After delivering an ambitious gaming convertible notebook last year, the svelte ROG Flow X13, ASUS is taking that concept even further with the Flow Z13 tablet. Think of it like a souped-up Surface Pro: the Z13 packs in Intel's new 12th-gen processors and up to NVIDIA's RTX 3050 Ti all in a sleek slate. Weighing in at 2.43 pounds, it's clearly not meant to replace smaller tablets like the iPad. Instead, ASUS sees it as a way to bring your PC games everywhere — say a cramped airplane tray table — without the bulk of a laptop.

Like the ROG Flow X13, the Z13 can connect to the ASUS XG Mobile external GPU, which supports up to AMD's Radeon RX 6850M in addition to NVIDIA's mobile RTX 30-series lineup. That eGPU still relies on a custom PCIe connection, which can reach up to 63 Gbps of graphics bandwidth, making it more capable than Thunderbolt 4's 40 Gbps. I was wary of the XG Mobile last year, given just how expensive and flaky similar eGPUs have been. And that was before we learned it would cost $1,500 with the 3080, and that it wasn't nearly as fast as reviewers would have liked. At the very least, the Z13 promises to be a better performer than the X13 with its built-in hardware, so maybe an eGPU would be unnecessary.
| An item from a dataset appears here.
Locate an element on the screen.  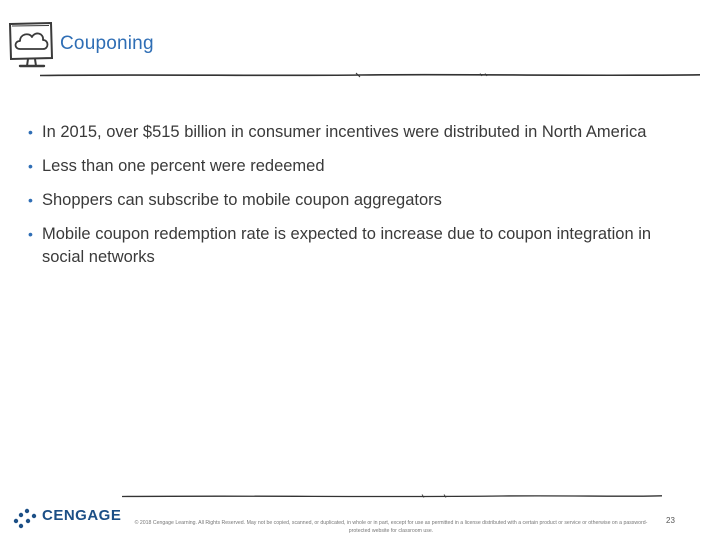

In person, the Z13 is exactly what you'd expect from an ROG gaming laptop to look like. The preview unit ASUS sent for me to borrow felt dense and sturdy, surprisingly so for its 12 millimeter thickness. Unlike iPads and other tablets, it feels strong enough to survive a backpack commute without a protective case. From the front, you could easily mistake it for a notebook. From the sides and back though, it's more like a Super Surface, with a flexible kickstand and keyboard cover.

Devindra Hardawar/Engadget

I wasn't able to run any games and benchmarks on the ROG Z13, unfortunately. (I'd wager ASUS's software and drivers aren't ready for serious testing yet.) But I could see why it could be compelling: An RTX 3050 Ti in a machine this size would be a dream for travel (at least, when that's safe again). And its 4K 13-inch display was perfectly fine for productivity tasks (there's also a 1080p 120Hz option). Given its size, though, the Z13 felt too heavy to use as a standard tablet. It's also not nearly as "lappable" as the Surface Pro devices; it's just too heavy to stay put while you're typing.
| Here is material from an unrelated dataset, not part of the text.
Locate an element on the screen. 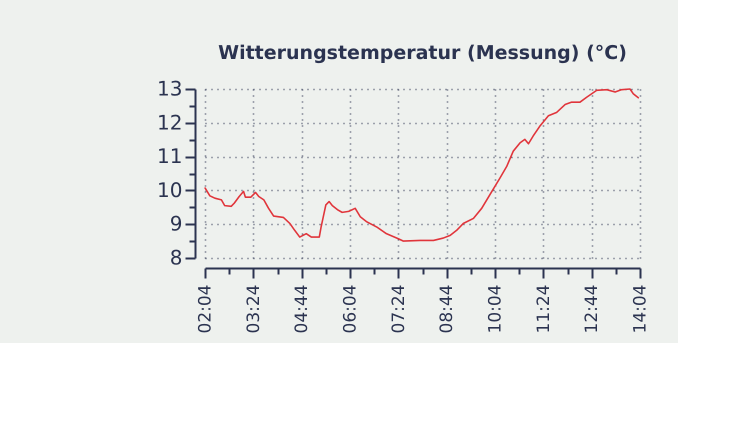 Image resolution: width=750 pixels, height=422 pixels. x-tick-label: 08:44 is located at coordinates (448, 309).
ASUS ROG Flow Z13 keyboard
Devindra Hardawar/Engadget

ASUS deserves credit for actually including the keyboard case with the Z13, something Microsoft still refuses to do with the Surface Pro. And the typing experience actually feels pretty decent, so long as the Z13 is planted firmly on a flat surface. I could see it being a solid option for casual gaming, but the WASD inputs don't feel nearly as responsive as a basic desktop gaming keyboard. Basically, if you're expecting to compete while using the Z13, plan to bring along a separate keyboard.
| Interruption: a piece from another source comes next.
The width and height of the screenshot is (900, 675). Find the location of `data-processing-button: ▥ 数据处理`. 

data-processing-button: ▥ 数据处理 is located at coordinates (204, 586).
ASUS ROG Flow Z13 from the side

You'll likely be able to connect most of your accessories to the Z13 as well, since it includes both a USB 2.0 Type-A connection, as well two USB 3.2 Type-C ports (one is hidden under the XG Mobile connection. There's also a microSD card slot, which is useful for throwing in additional storage or offloading media.

Without knowing the ROG Z13's price and testing it properly, it's hard to make any final judgements. Personally, I think most consumers would be better off investing in a gaming notebook, which would have bigger screens, faster hardware and more capable keyboards. But ASUS already makes plenty of those, including our beloved Zephyrus G14 and G15. The Z13, which is expected to land in the first half of 2022, is clearly meant for gamers who prioritize portability more than anything else. For them, this might be the tablet of their dreams.